Una gran mariposa multicolor y vagabunda volaba una noche en la oscuridad cuando vio a lo lejos una lucecita.
Inmediatamente torció en aquella dirección y, cuando estuvo cerca de la llama, se puso a girar ágilmente en torno de ella, mirándola maravillada.
¡Qué hermosa era!
No contenta con admirarla, la mariposa comenzó a pensar que con ella podía hacer lo mismo que con las flores olorosas.
Se alejó, dio la vuelta y, dirigiendo valerosamente su vuelo hacia la llama, pasó volando por encima de ella.
Se encontró, aturdida, al pie de la luz, y se dio cuenta, asombrada, de que le faltaba una pata y las puntas de las alas se le habían chamuscado.
—¿Qué me ha sucedido? —se preguntó, sin encontrar explicación.
De ningún modo podía admitir que de una cosa tan bella como una llama pudiese venir ningún daño; así que, después de haber recuperado algo las fuerzas, de un aletazo emprendió el vuelo.
Revoloteó unos instantes y de nuevo se dirigió hacia la llama para posársele encima. Pero en seguida cayó, abrasada, en el aceite que alimentaba la vida de la llama.
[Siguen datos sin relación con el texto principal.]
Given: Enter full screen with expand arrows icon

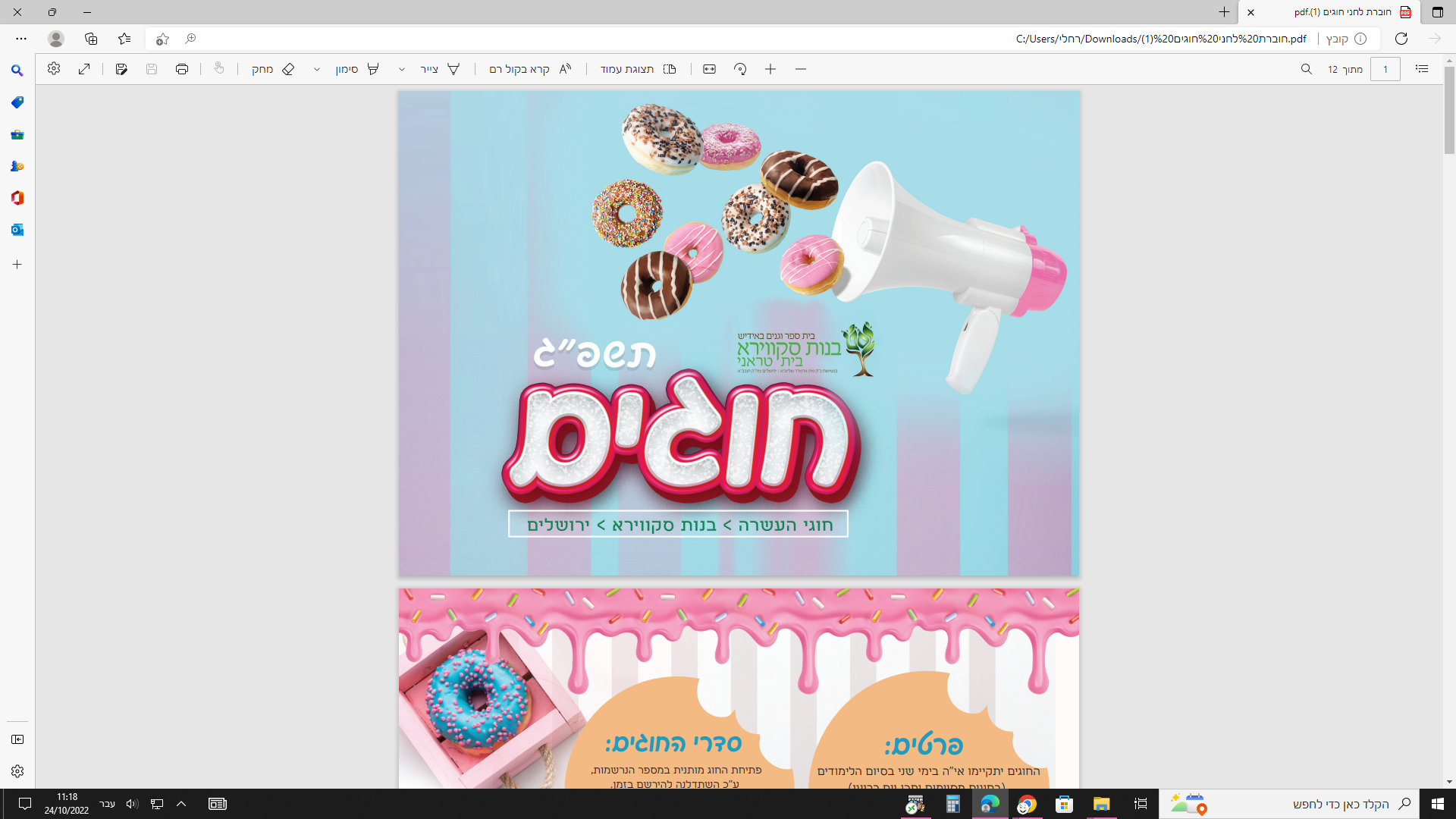Looking at the screenshot, I should point(84,69).
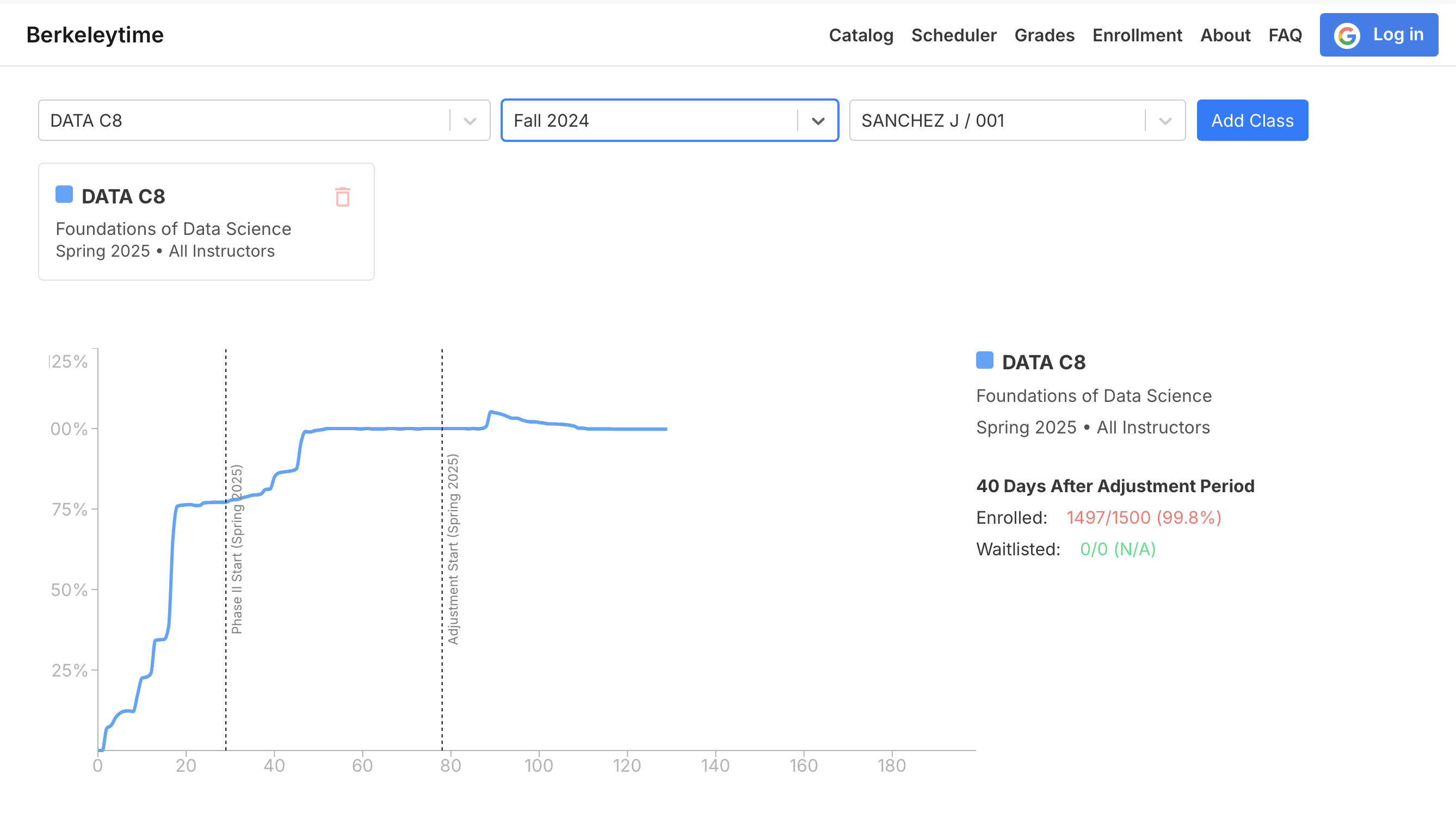
Task: Select the Enrollment nav item
Action: click(x=1137, y=35)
—Maldita luz —murmuró la mariposa al borde de la muerte—. Creí encontrar en ti mi felicidad, y en lugar de ella he hallado la muerte. Lloro por mi loco deseo, porque he conocido demasiado tarde, y para daño mío, tu naturaleza peligrosa.
—¡Pobre mariposa! —respondió la luz—. Yo no soy el sol, como ingenua creíste. Yo sólo soy una llama; y el que no sabe usarme con prudencia se quema.